Selon le journaliste et activiste politique Guibai Gatama, les questions ethniques et religieuses n’ébraleront pas la cohésion des Nordistes.
Dans un récent post sur Facebook, Guibai Gatama affirme : « Le Grand-Nord n’a qu’une seule tribu : Nordiste. Que ceux qui veulent instrumentaliser les questions ethniques et religieuses se le tiennent pour dit : vivant les mêmes réalités, les Nordistes sont soudés aujourd’hui plus que jamais. »

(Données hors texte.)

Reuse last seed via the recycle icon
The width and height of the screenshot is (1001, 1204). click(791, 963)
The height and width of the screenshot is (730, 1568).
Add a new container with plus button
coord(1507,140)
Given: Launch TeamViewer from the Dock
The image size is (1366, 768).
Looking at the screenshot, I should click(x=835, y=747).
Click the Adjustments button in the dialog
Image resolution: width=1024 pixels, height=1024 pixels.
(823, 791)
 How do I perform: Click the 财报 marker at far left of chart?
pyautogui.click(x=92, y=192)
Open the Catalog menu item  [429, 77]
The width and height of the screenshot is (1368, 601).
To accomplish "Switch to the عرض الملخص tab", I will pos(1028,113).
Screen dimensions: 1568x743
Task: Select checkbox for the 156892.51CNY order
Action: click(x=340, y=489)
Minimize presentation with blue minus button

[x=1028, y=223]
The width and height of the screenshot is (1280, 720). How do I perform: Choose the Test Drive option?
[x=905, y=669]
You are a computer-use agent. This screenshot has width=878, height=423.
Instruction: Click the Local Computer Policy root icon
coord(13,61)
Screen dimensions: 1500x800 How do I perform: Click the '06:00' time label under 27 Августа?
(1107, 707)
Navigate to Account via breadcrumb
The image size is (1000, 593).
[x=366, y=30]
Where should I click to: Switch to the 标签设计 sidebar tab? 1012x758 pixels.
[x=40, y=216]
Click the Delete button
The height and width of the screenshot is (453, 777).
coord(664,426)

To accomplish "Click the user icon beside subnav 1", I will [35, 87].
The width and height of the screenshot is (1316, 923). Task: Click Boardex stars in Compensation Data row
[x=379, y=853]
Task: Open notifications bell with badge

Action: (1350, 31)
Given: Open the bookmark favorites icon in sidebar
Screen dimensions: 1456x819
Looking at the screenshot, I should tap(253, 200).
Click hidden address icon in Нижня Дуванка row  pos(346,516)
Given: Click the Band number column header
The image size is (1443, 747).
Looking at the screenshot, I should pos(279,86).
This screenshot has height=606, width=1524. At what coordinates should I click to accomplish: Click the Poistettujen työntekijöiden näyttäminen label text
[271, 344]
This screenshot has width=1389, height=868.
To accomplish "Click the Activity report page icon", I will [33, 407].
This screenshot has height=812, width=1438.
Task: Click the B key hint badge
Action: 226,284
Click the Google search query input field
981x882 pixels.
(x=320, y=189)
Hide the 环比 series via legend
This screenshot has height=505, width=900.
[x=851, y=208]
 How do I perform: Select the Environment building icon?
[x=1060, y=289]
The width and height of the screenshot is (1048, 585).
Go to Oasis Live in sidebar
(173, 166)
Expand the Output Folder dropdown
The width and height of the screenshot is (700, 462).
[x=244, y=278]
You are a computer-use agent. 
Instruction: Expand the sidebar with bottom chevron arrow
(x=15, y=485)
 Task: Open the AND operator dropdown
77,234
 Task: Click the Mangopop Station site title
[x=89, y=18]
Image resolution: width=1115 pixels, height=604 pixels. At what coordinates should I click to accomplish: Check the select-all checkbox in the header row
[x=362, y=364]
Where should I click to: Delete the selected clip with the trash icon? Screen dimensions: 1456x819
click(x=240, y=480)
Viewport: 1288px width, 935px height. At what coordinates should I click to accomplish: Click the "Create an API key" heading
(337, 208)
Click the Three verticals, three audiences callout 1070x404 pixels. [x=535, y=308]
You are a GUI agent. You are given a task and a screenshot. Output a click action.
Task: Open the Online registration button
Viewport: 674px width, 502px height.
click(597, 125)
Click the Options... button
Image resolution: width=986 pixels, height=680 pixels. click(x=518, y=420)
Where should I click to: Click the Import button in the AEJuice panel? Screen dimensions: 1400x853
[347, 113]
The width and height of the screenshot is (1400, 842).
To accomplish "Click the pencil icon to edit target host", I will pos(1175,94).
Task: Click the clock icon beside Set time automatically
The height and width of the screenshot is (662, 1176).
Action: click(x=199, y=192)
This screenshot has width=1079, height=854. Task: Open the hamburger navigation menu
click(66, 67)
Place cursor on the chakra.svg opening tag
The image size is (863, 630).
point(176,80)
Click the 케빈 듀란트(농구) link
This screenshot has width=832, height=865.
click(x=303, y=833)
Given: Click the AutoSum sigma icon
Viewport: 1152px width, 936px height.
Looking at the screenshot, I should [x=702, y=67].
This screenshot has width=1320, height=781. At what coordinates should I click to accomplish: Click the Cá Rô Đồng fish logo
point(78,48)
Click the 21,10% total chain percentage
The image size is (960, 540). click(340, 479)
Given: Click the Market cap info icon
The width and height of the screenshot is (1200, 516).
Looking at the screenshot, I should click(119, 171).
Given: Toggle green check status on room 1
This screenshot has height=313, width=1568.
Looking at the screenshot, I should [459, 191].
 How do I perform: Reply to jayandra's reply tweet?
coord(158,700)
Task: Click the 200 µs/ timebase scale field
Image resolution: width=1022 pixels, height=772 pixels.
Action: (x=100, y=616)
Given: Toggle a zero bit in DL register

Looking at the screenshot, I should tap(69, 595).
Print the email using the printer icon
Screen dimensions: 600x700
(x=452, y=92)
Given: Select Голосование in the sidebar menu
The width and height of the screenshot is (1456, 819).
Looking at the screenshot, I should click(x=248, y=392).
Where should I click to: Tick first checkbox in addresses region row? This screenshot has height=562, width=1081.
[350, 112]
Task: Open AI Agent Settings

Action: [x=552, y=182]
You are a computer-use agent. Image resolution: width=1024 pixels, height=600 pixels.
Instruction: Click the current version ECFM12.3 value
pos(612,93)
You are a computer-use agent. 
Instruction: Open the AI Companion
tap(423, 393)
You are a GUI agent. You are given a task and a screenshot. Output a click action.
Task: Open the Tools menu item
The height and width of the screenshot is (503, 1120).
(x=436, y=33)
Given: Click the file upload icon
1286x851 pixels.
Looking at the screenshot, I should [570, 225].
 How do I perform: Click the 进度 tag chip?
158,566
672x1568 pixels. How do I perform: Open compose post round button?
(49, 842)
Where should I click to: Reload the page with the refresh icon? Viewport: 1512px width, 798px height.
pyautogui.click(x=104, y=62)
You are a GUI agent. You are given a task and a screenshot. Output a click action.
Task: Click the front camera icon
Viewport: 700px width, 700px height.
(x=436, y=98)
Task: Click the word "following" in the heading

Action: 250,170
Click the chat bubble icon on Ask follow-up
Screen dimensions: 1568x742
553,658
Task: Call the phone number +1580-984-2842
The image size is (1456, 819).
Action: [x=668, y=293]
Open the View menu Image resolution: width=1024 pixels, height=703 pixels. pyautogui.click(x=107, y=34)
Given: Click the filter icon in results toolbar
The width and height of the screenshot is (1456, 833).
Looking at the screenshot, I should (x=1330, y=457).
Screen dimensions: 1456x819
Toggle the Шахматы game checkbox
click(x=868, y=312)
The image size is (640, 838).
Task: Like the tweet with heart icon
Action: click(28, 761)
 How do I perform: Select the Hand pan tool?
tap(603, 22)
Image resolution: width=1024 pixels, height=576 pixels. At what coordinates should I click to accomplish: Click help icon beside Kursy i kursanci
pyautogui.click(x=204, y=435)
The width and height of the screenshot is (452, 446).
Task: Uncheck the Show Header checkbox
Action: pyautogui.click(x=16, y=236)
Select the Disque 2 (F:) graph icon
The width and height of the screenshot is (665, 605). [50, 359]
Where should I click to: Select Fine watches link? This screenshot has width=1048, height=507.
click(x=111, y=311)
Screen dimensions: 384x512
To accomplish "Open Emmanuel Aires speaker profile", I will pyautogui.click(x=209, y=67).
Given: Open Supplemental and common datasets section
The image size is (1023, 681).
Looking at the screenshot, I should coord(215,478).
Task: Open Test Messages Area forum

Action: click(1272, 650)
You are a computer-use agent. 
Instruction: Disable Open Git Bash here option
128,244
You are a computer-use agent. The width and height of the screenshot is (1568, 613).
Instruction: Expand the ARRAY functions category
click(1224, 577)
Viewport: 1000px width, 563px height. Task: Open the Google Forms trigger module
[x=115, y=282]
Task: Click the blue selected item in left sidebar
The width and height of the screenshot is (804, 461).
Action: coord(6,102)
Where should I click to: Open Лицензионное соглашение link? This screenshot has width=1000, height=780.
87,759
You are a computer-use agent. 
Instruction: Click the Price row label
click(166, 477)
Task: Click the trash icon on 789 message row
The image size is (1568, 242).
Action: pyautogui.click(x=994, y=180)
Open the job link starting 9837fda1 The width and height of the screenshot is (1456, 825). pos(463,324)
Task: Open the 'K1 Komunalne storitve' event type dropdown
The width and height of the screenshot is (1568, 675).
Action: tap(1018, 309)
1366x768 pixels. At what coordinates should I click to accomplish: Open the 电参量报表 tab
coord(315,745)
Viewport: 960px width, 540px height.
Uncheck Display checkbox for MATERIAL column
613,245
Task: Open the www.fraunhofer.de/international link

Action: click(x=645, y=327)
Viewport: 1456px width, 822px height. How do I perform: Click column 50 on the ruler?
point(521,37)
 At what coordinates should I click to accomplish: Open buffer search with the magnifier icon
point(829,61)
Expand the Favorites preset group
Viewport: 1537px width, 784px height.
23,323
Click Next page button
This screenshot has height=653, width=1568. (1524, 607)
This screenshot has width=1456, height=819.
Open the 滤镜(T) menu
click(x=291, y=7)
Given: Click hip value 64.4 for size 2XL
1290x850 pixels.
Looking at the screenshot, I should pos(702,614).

À l’approche de la présidentielle d’octobre 2025 dans notre pays, deux acteurs politiques du Grand Nord sont au-devant de la scène. Il s’agit notamment de Bello Bouba Maigari, actuel ministre du Tourisme, président national de l’Union nationale pour la démocratie et le progrès (UNDP), et d’Issa Tchiroma, ministre de l’Emploi et de la Formation professionnelle et président national du Front pour le salut national du Cameroun (FSNC).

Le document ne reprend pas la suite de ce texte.